• [ZIEL DER AUFGABE] Welchen Typ legt der Parameter isa im Text über Moose für das Attribut email fest?

• [QUELLE]
● ● ● ● ●
Damit der Konstruktor der Klasse User den Email-String als benamten Parameter entgegennimmt, eine gleichnamige Accessor-Methode ihn wieder ausspuckt, und ein Setter neue Werte setzen kann, mussten Perl-Hacker der alten Garde vor dem Auftauchen von Moose noch dutzende von Codezeilen händisch einfügen. Mit Moose ist dies Klacks, denn dessen Funktion has definiert ein Attribut einer Klasse, das sich gleichzeitig über einen Konstruktor-Parameter, einen Getter (email() und einen Setter (email( $email )) ansprechen lässt. Listing 4 zeigt eine fortgeschrittenere Version der Klasse User, die mit has das Attribut email definiert. Ihr Parameter is gibt mit "rw" an, dass der Wert sowohl geschrieben also auch gelesen werden kann. Den Typ gibt isa mit "Str" an, also einen beliebigen Zeichenstring.

Listing 4: User.pm

    1 package User;
    2 use Moose;
    3 
    4 has 'email' => 
    5   (is => 'rw', isa => 'Str');
    6 
    7 1;

Abbildung 2: Grünes Licht: Die Testsuite läuft ohne Fehler durch, die Entwicklung kann fortschreiten.

Der Chef wünscht mehr

Das erneute Anstoßen der Testsuite in Abbildung 2 zeigt, dass nun alle drei definierten Testfälle erfolgreich durchlaufen. Es kann weitergehen! Als nächstes schreibt das Pflichtenheft des Kunden vor, dass User unter ihrer Email in einer Kundendatenbank registriert werden. Getreu den TDD-Prinzipien definiert Listing 5 zuerst den Testfall mit der Routine test_customers(). Es erzeugt mittels des Konstruktors new() der Klasse Customers eine neue Kundendatei. Dann speist es zwei neue User mit unterschiedlichen Email-Adressen mittels der noch nicht existierenden Methode sign_up() in die Datenbank ein. In der zweiten for-Schleife ab Zeile 17 prüft die Testroutine dann mittels ok und der zu implementierenden Methode user_find_by_email, ob das Kundendateiobjekt die gerade registrierten Kunden auch wieder findet. In diesem Fall wird die Methode per Vorschrift einen wahren Wert zurückliefern.

Listing 5: Register.pm

    01 package TestsFor::Customers;
    02 use Test::Class::Moose;
    03 
    04 sub test_customers {
    05 
    06   my $customers = Customers->new();
    07 
    08   my @users = qw( a@b.com c@d.com );
    09 
    10   for my $email ( @users ) {
    11     my $user = User->new( 
    12       email => $email,
    13     );
    14     $customers->sign_up( $user );
    15   }
    16 
    17   for my $email ( @users ) {
    18     ok $customers->user_find_by_email( 
    19           $email 
    20     );
    21   }
    22 }
    23 
    24 1;

Wieder stehen zunächst alle Räder still, denn die Testsuite zeigt einen Fehler an. Um ihn zu beheben, implementiert Listing 6 die Klasse Customers, ebenfalls wieder mit Moose und zwei zusätzlichen Methoden. Perls Objektsystem übergibt ihnen wie üblich als erstes Argument eine Referenz auf das Objekt. Die Klasse definiert einen globalen Hash %USERS, in denen die Methode sign_up() das ihr übergebene Objekt vom Typ User unter dessen Email-Adress abliegt. Die Lookup-Methode user_find_by_email() sieht mittels exists im globalen Hash nach und liefert entweder das gefundene User-Objekt zurück, falls dieser vorher registriert wurde, oder undef falls sie ihn nicht findet. Sobald der Code in Listing 6 fehlerfrei ist, leuchtet grünes Licht auf und ein weiterer Meilenstein im Projekt ist unter Dach und Fach.
● ● ● ● ●
• [BEREITGESTELLTE DATEN]
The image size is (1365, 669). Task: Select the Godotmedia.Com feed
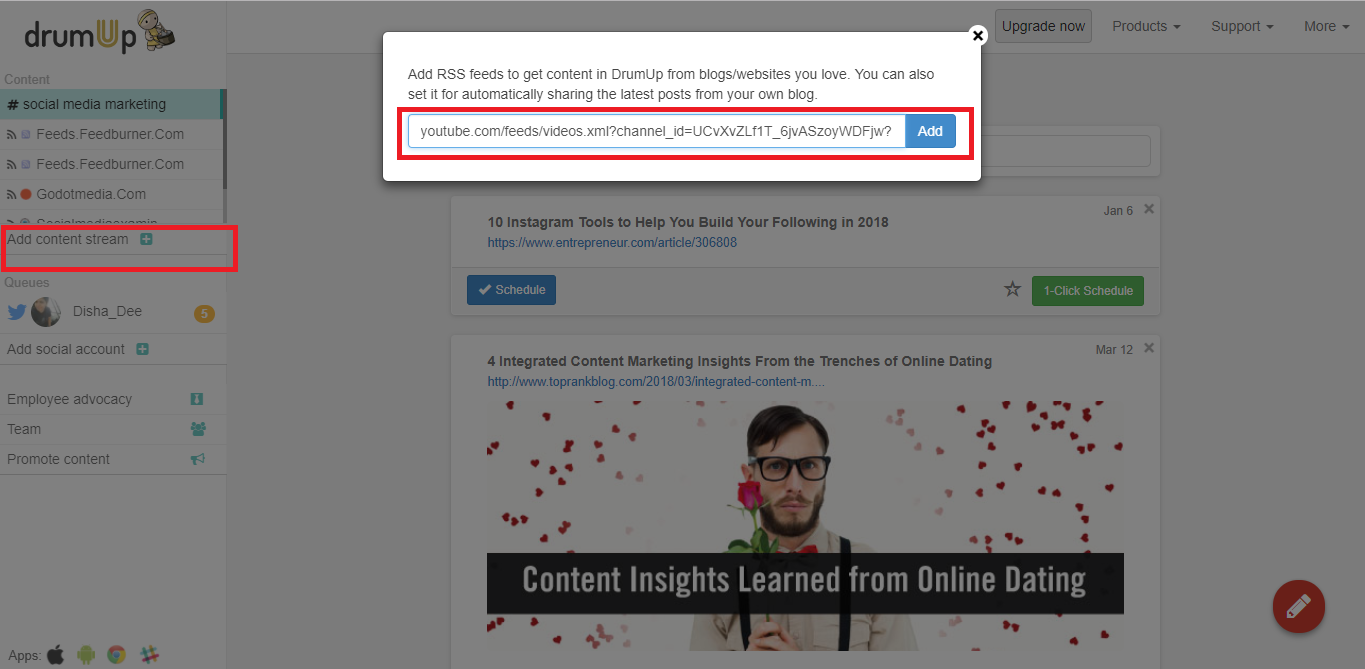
● ● ● ● ●
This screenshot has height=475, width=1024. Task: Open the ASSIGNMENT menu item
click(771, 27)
● ● ● ● ●
• [LÖSUNG] „Str“, also einen beliebigen Zeichenstring.